**GIVEN INSTRUCTION**
Revise the items below by changing "GUI agent" to "interface agent" wherever it occurs, leaving everything else untouched.

Element and text position data:
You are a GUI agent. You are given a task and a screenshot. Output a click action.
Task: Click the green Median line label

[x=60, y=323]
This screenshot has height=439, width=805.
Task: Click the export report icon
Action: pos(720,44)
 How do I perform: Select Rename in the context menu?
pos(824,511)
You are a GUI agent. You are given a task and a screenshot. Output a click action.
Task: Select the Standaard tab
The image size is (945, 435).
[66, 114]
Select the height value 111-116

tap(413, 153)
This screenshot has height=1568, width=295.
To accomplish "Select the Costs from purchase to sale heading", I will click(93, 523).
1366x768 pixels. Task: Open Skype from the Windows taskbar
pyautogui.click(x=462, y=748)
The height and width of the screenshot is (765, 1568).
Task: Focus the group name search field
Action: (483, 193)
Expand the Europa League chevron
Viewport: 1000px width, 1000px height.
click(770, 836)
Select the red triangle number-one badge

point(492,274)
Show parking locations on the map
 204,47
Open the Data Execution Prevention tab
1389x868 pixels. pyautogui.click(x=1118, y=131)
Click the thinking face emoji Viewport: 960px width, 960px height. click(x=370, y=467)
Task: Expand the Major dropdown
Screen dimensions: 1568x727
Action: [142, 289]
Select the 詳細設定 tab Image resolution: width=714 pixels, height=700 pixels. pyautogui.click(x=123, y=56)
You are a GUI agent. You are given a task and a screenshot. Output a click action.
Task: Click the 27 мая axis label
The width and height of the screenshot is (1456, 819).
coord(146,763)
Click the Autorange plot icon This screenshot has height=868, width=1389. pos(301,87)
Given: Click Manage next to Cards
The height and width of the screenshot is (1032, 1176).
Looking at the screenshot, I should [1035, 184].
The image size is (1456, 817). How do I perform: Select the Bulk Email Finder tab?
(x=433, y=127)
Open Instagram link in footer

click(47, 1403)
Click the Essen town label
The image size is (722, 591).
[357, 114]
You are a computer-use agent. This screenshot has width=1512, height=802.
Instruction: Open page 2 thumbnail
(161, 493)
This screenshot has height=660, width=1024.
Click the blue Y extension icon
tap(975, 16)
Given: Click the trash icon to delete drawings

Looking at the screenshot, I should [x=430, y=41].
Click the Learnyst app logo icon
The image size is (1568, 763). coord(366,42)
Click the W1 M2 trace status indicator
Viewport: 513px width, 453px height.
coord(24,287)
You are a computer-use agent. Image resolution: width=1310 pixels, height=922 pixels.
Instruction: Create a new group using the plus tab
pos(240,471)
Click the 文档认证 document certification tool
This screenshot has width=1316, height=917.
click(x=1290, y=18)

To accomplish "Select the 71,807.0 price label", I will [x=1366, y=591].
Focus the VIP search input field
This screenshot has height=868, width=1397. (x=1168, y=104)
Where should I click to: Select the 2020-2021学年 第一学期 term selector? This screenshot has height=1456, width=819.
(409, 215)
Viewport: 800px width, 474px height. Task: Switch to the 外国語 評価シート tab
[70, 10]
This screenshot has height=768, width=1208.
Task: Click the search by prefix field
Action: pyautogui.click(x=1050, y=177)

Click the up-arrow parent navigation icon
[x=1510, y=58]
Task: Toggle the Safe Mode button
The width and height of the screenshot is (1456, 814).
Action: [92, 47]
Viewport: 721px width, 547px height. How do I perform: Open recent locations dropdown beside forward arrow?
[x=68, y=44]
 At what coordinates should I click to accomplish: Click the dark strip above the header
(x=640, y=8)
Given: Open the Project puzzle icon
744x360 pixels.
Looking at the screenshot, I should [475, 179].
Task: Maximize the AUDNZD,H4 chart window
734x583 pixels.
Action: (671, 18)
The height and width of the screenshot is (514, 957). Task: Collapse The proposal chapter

**EXERCISE RESPONSE**
You are a interface agent. You are given a task and a screenshot. Output a click action.
Task: Click the green Median line label

[x=60, y=323]
This screenshot has height=439, width=805.
Task: Click the export report icon
Action: pos(720,44)
 How do I perform: Select Rename in the context menu?
pos(824,511)
You are a interface agent. You are given a task and a screenshot. Output a click action.
Task: Select the Standaard tab
The image size is (945, 435).
[66, 114]
Select the height value 111-116

tap(413, 153)
This screenshot has height=1568, width=295.
To accomplish "Select the Costs from purchase to sale heading", I will click(93, 523).
1366x768 pixels. Task: Open Skype from the Windows taskbar
pyautogui.click(x=462, y=748)
The height and width of the screenshot is (765, 1568).
Task: Focus the group name search field
Action: (483, 193)
Expand the Europa League chevron
Viewport: 1000px width, 1000px height.
click(770, 836)
Select the red triangle number-one badge

point(492,274)
Show parking locations on the map
 204,47
Open the Data Execution Prevention tab
1389x868 pixels. pyautogui.click(x=1118, y=131)
Click the thinking face emoji Viewport: 960px width, 960px height. click(x=370, y=467)
Task: Expand the Major dropdown
Screen dimensions: 1568x727
Action: [142, 289]
Select the 詳細設定 tab Image resolution: width=714 pixels, height=700 pixels. pyautogui.click(x=123, y=56)
You are a interface agent. You are given a task and a screenshot. Output a click action.
Task: Click the 27 мая axis label
The width and height of the screenshot is (1456, 819).
coord(146,763)
Click the Autorange plot icon This screenshot has height=868, width=1389. pos(301,87)
Given: Click Manage next to Cards
The height and width of the screenshot is (1032, 1176).
Looking at the screenshot, I should [1035, 184].
The image size is (1456, 817). How do I perform: Select the Bulk Email Finder tab?
(x=433, y=127)
Open Instagram link in footer

click(47, 1403)
Click the Essen town label
The image size is (722, 591).
[357, 114]
You are a computer-use agent. This screenshot has width=1512, height=802.
Instruction: Open page 2 thumbnail
(161, 493)
This screenshot has height=660, width=1024.
Click the blue Y extension icon
tap(975, 16)
Given: Click the trash icon to delete drawings

Looking at the screenshot, I should [x=430, y=41].
Click the Learnyst app logo icon
The image size is (1568, 763). coord(366,42)
Click the W1 M2 trace status indicator
Viewport: 513px width, 453px height.
coord(24,287)
You are a computer-use agent. Image resolution: width=1310 pixels, height=922 pixels.
Instruction: Create a new group using the plus tab
pos(240,471)
Click the 文档认证 document certification tool
This screenshot has width=1316, height=917.
click(x=1290, y=18)

To accomplish "Select the 71,807.0 price label", I will [x=1366, y=591].
Focus the VIP search input field
This screenshot has height=868, width=1397. (x=1168, y=104)
Where should I click to: Select the 2020-2021学年 第一学期 term selector? This screenshot has height=1456, width=819.
(409, 215)
Viewport: 800px width, 474px height. Task: Switch to the 外国語 評価シート tab
[70, 10]
This screenshot has height=768, width=1208.
Task: Click the search by prefix field
Action: pyautogui.click(x=1050, y=177)

Click the up-arrow parent navigation icon
[x=1510, y=58]
Task: Toggle the Safe Mode button
The width and height of the screenshot is (1456, 814).
Action: [92, 47]
Viewport: 721px width, 547px height. How do I perform: Open recent locations dropdown beside forward arrow?
[x=68, y=44]
 At what coordinates should I click to accomplish: Click the dark strip above the header
(x=640, y=8)
Given: Open the Project puzzle icon
744x360 pixels.
Looking at the screenshot, I should [475, 179].
Task: Maximize the AUDNZD,H4 chart window
734x583 pixels.
Action: (671, 18)
The height and width of the screenshot is (514, 957). Task: Collapse The proposal chapter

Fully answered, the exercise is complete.